> _Фрагмент текста_:
◆ ◆ ◆ ◆ ◆

В последнем слове на процессе вместо просьбы о снисхождении этот гордый и мужественный человек заявил:

«Все, что «добыто» на предварительном следствии, продиктовано самими следователями. Прошу суд войти в соответствующие инстанции, чтобы запретить в тюрьме телесные наказания…»

Да, Фефер первоначально признавался и изобличал других, однако в конце судебного процесса он заявил:

«Еще в ночь моего ареста Абакумов мне сказал, что если я не буду давать признательных показаний, то меня будут бить. Я испугался, что явилось причиной того, что на предварительном следствии давал неправильные показания».

Протоколы свидетельствуют: оглашенное на суде обвинительное заключение полностью отвергли Маркиш, Брегман, Лозовский, Шимелиович, полностью признали Фефер и Теумин (женщина), остальные согласились с ним частично. Все в меру человеческой стойкости, или слабости, или наивности. Природный безусловный рефлекс: надежда на милость и снисхождение к покаявшимся. Напомню, что судилище проходило в мае-июле 1952 года, но преступный вердикт был вынесен еще 3 апреля, когда на стол Сталину, Маленкову и Берии легло представление нового министра безопасности Игнатьева.

«Представляю вам копию обвинительного заключения по делу еврейских националистов — американских шпионов Лозовского, Фефера и других, докладываю, что следственное дело направлено на рассмотрение Военной коллегии Верховного суда с предложением осудить Лозовского, Фефера и всех их сообщников, за исключением Штерн, к расстрелу. Штерн сослать в отдаленный район страны сроком на 10 лет».

«Красный фараон» победно и злорадно утвердил приговор. Взят еще один национальный бастион еврейства.

◆ ◆ ◆ ◆ ◆

> _Записанные данные_:
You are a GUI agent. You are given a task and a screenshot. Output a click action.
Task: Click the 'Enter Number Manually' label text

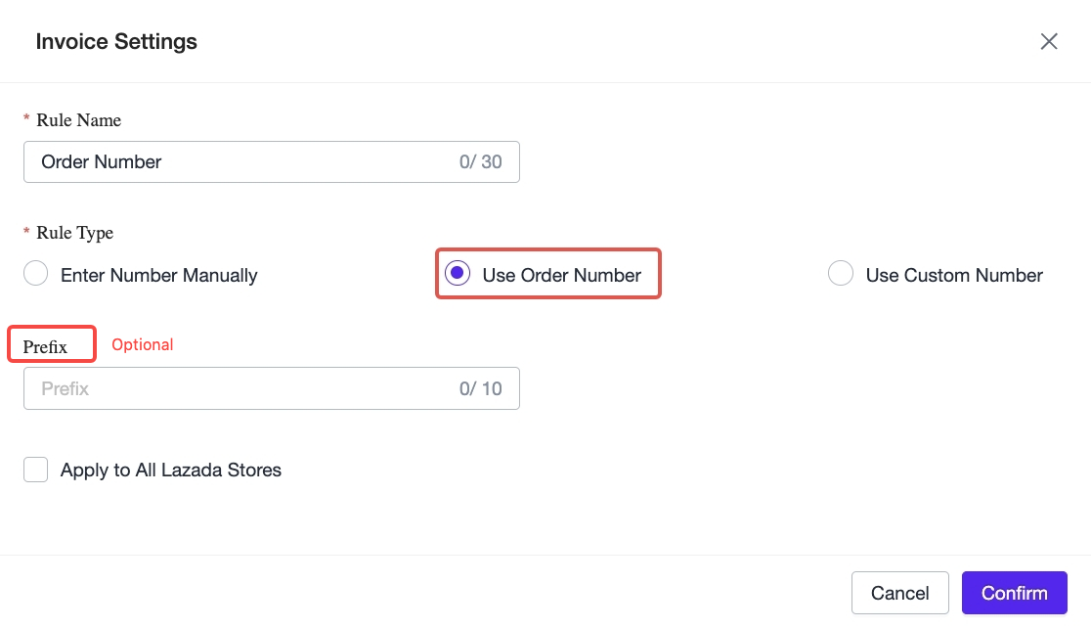(x=159, y=276)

◆ ◆ ◆ ◆ ◆

> _Что сделать_:
• 1. Какое наказание для Штерн предлагалось в представлении, которое приведено во фрагменте текста?
• 2. Выведите часть фрагмента текста, которая начинается со слов, содержащих «Протоколы свидетельствуют: оглашенное», и заканчивается словами «министра безопасности Игнатьева.».

> _Ответы к заданиям_:
• 1. Ссылка в отдаленный район страны сроком на 10 лет.

• 2.
Протоколы свидетельствуют: оглашенное на суде обвинительное заключение полностью отвергли Маркиш, Брегман, Лозовский, Шимелиович, полностью признали Фефер и Теумин (женщина), остальные согласились с ним частично. Все в меру человеческой стойкости, или слабости, или наивности. Природный безусловный рефлекс: надежда на милость и снисхождение к покаявшимся. Напомню, что судилище проходило в мае-июле 1952 года, но преступный вердикт был вынесен еще 3 апреля, когда на стол Сталину, Маленкову и Берии легло представление нового министра безопасности Игнатьева.